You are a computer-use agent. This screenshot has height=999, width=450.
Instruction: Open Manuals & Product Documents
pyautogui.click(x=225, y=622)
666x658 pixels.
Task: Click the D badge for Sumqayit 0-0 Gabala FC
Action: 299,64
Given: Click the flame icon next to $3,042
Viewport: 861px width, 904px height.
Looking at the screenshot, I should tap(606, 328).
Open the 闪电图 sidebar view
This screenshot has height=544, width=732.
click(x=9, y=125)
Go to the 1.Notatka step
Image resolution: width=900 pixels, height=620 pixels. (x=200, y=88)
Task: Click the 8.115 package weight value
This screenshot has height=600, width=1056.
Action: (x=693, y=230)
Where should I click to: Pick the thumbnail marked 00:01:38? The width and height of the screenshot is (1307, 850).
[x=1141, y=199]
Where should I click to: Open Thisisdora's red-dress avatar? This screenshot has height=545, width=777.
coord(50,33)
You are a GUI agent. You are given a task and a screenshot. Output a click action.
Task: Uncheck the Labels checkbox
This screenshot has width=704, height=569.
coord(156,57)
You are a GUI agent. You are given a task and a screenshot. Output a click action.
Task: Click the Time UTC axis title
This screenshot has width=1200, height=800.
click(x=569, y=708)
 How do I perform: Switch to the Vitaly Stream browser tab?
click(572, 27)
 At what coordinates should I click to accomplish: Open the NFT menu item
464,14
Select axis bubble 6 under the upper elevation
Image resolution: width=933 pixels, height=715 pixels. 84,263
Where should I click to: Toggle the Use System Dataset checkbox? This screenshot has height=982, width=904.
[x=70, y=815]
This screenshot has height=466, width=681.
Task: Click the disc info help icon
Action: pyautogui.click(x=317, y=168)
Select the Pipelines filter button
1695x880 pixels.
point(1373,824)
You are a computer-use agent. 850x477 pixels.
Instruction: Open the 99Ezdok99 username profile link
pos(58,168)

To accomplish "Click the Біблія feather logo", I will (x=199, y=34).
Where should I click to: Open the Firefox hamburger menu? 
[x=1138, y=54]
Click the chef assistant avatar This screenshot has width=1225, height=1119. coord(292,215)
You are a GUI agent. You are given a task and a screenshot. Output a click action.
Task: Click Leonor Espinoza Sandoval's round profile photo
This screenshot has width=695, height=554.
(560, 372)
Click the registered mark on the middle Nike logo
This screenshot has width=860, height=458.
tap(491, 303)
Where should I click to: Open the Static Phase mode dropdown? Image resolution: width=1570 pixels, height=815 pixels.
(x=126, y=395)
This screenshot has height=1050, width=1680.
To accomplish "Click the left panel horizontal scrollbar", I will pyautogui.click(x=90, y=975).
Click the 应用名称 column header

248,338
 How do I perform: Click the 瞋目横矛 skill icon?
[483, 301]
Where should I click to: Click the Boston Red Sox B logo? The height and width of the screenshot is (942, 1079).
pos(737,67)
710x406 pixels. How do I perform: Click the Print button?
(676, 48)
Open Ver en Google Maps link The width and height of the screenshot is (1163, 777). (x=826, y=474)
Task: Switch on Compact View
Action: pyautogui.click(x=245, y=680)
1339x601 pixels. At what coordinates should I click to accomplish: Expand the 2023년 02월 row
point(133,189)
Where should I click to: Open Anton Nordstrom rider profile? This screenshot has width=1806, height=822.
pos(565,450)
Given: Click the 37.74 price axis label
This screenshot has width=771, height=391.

■ ■ ■ ■

● **Work required**: Would you please write out, exactly and with no other lines, the stretch of the listing above from the line containing "Select the Pipelines filter button" through the line containing "This screenshot has height=1050, width=1680."?

● **Result for this exercise**:
Select the Pipelines filter button
1695x880 pixels.
point(1373,824)
You are a computer-use agent. 850x477 pixels.
Instruction: Open the 99Ezdok99 username profile link
pos(58,168)

To accomplish "Click the Біблія feather logo", I will (x=199, y=34).
Where should I click to: Open the Firefox hamburger menu? 
[x=1138, y=54]
Click the chef assistant avatar This screenshot has width=1225, height=1119. coord(292,215)
You are a GUI agent. You are given a task and a screenshot. Output a click action.
Task: Click Leonor Espinoza Sandoval's round profile photo
This screenshot has width=695, height=554.
(560, 372)
Click the registered mark on the middle Nike logo
This screenshot has width=860, height=458.
tap(491, 303)
Where should I click to: Open the Static Phase mode dropdown? Image resolution: width=1570 pixels, height=815 pixels.
(x=126, y=395)
This screenshot has height=1050, width=1680.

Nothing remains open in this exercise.